** PROBLEM TO WORK ON **
The full data, repeated exactly, is the only answer needed.

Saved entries
== == ==

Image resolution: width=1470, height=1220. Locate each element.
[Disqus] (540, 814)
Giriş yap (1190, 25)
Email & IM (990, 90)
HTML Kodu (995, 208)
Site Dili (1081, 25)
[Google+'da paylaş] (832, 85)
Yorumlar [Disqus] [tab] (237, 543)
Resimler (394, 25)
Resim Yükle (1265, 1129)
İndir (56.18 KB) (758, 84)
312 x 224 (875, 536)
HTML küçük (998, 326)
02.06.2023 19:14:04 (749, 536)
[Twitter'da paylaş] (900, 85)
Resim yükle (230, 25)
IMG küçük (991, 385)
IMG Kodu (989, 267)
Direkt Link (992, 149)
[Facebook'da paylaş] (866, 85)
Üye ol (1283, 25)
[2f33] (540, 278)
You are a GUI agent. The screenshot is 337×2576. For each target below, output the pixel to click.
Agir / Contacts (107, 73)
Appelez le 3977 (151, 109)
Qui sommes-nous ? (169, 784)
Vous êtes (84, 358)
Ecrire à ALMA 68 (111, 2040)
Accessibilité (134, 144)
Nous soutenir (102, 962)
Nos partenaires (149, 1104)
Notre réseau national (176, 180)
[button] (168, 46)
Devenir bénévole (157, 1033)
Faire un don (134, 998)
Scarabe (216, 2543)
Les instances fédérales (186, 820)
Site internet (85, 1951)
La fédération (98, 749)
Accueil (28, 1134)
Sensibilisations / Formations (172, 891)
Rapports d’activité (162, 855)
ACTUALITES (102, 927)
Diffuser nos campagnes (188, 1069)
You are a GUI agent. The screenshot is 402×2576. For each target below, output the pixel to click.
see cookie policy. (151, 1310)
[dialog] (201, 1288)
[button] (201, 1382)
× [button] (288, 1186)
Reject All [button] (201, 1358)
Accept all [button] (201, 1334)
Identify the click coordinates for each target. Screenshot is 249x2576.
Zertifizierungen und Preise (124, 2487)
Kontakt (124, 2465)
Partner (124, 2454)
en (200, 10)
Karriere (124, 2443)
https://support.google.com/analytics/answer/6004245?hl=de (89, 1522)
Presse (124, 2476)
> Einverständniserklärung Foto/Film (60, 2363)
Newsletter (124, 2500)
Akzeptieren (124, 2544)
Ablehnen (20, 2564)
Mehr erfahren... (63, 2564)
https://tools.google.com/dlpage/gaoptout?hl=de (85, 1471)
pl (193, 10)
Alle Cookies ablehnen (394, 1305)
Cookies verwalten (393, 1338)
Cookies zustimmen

== == ==

** ANSWER FOR THE TASK **
Image resolution: width=1470, height=1220. Locate each element.
[Disqus] (540, 814)
Giriş yap (1190, 25)
Email & IM (990, 90)
HTML Kodu (995, 208)
Site Dili (1081, 25)
[Google+'da paylaş] (832, 85)
Yorumlar [Disqus] [tab] (237, 543)
Resimler (394, 25)
Resim Yükle (1265, 1129)
İndir (56.18 KB) (758, 84)
312 x 224 (875, 536)
HTML küçük (998, 326)
02.06.2023 19:14:04 (749, 536)
[Twitter'da paylaş] (900, 85)
Resim yükle (230, 25)
IMG küçük (991, 385)
IMG Kodu (989, 267)
Direkt Link (992, 149)
[Facebook'da paylaş] (866, 85)
Üye ol (1283, 25)
[2f33] (540, 278)
You are a GUI agent. The screenshot is 337×2576. For each target below, output the pixel to click.
Agir / Contacts (107, 73)
Appelez le 3977 (151, 109)
Qui sommes-nous ? (169, 784)
Vous êtes (84, 358)
Ecrire à ALMA 68 (111, 2040)
Accessibilité (134, 144)
Nous soutenir (102, 962)
Nos partenaires (149, 1104)
Notre réseau national (176, 180)
[button] (168, 46)
Devenir bénévole (157, 1033)
Faire un don (134, 998)
Scarabe (216, 2543)
Les instances fédérales (186, 820)
Site internet (85, 1951)
La fédération (98, 749)
Accueil (28, 1134)
Sensibilisations / Formations (172, 891)
Rapports d’activité (162, 855)
ACTUALITES (102, 927)
Diffuser nos campagnes (188, 1069)
You are a GUI agent. The screenshot is 402×2576. For each target below, output the pixel to click.
see cookie policy. (151, 1310)
[dialog] (201, 1288)
[button] (201, 1382)
× [button] (288, 1186)
Reject All [button] (201, 1358)
Accept all [button] (201, 1334)
Identify the click coordinates for each target. Screenshot is 249x2576.
Zertifizierungen und Preise (124, 2487)
Kontakt (124, 2465)
Partner (124, 2454)
en (200, 10)
Karriere (124, 2443)
https://support.google.com/analytics/answer/6004245?hl=de (89, 1522)
Presse (124, 2476)
> Einverständniserklärung Foto/Film (60, 2363)
Newsletter (124, 2500)
Akzeptieren (124, 2544)
Ablehnen (20, 2564)
Mehr erfahren... (63, 2564)
https://tools.google.com/dlpage/gaoptout?hl=de (85, 1471)
pl (193, 10)
Alle Cookies ablehnen (394, 1305)
Cookies verwalten (393, 1338)
Cookies zustimmen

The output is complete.